The last year has confirmed the continuing importance to European cinema of key titles from the U.S. studios, but also the major boost that European films provide to box office. Often this is associated with a domestic production, as was the case in 2013 with the film Sole a catinelle in Italy and in particular Stalingrad in Russia. Sometimes a film produced in one European territory will perform spectacularly well in another. Such was the case last year in Portugal with La cage dorée, a French film about Portuguese immigrants, repeating the success seen previously with another French film-Intouchables-in several European territories in 2012.
Away from the headline numbers, the digital revolution-or more accurately, the first wave of that revolution-is quietly reaching its end-game. Because while most European territories are (with the exception of some economically challenged parts of southern Europe) approaching full digitization, that change has, in fact, hastened a new era of upgrades and improvements to the cinemagoing experience.
With barely a chance to draw breath after a period of unparalleled investment, operators are now being faced with a range of choices in content innovation-including higher frame rates, immersive sound, and now higher dynamic range experiences-as well as understanding the full potential of greater programming flexibility around film and other content.
And outside of the cinema auditorium, new ways to engage with audiences through social media and other emerging means of communication proliferate alongside innovations in retail and hospitality.
All of that change presents as many challenges as it does opportunities, so while UNIC cannot make the necessary business decisions for any individual operator, it sees part of its role as acting as a "trusted guide" through this increasingly congested and confusing terrain, enabling European exhibitors to speak with one voice on issues of shared concern and thereby also encouraging a more coordinated approach across the industry.
Added to that sense of dynamism around European cinema, we are also in a period of rapid change in the European political landscape as it relates to the sector-another area in which UNIC has a key role.

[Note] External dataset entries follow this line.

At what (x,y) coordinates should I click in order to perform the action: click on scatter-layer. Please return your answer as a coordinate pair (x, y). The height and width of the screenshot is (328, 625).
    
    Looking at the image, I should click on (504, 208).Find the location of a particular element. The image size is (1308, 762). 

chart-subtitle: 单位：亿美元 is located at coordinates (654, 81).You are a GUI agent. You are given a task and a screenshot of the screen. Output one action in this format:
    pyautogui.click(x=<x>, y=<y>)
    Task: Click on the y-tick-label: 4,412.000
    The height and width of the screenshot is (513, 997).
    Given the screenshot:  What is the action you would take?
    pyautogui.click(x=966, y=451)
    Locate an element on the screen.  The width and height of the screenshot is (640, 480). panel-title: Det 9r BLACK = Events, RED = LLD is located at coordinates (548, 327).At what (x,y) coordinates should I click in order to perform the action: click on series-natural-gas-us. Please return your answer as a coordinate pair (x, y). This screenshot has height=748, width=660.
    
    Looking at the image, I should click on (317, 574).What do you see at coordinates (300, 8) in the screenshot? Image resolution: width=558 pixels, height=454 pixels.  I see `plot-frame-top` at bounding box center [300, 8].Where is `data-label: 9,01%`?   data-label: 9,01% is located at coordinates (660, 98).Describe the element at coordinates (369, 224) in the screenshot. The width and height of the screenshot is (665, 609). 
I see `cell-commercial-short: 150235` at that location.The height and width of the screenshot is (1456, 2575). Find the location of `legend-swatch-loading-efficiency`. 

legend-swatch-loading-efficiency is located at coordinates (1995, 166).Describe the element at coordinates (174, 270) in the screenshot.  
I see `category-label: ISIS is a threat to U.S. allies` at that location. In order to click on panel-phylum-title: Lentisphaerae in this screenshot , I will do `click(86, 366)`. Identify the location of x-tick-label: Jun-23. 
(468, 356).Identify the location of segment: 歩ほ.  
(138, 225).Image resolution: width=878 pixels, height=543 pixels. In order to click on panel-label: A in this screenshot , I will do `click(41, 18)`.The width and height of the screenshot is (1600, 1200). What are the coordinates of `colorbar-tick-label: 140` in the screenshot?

2013 saw us engage with the European Commission and Parliament, and with key industry partners, across a range of complex issues. These included consideration of the following: the state aid rules that govern what support national governments are allowed to give the industry, be it exhibition, distribution, or production; the copyright framework necessary to protect the interests of creative rights holders while still meeting the needs of audiences in a rapidly evolving consumer market; the treatment of film as more than just a commercial commodity; and the questionable role of the Commission in intervening in longstanding and beneficial film-release practices that meet audience preferences across various European territories.
And 2014 promises, if anything, more change, with EU elections leading to new faces, new roles, and new portfolios, and the need for renewed education and engagement.
UNIC will use that opportunity to restate its position that while the need for an expanding legal online offer of film content is understood, the challenge for all elements of the value chain is to grow the pie together-not cannibalize one at the expense of another, nor inflict material damage on the main pillar of the film industry (exhibition) at a time when home entertainment revenues are down and online is not yet taking up the slack.
One way forward would be for those promoting online offers to be more open about the numbers. In contrast to cinema exhibition-which bares its financial soul on a weekly basis-the lack of transparency from VOD and other similar platform providers makes it impossible to judge the value those elements bring and their potential to provide more. Another would be for those providers to buy into the creative process, offering investment in production and transparency in terms of their tax affairs in the territories in which they operate.
UNIC will continue through 2014 and beyond to argue its case on these and many other important issues, to increase its own-and its members'-understanding of the technological and political change ahead, and to remind policy makers and the public of the economic, cultural, and social contribution that cinemas make to communities in every European territory.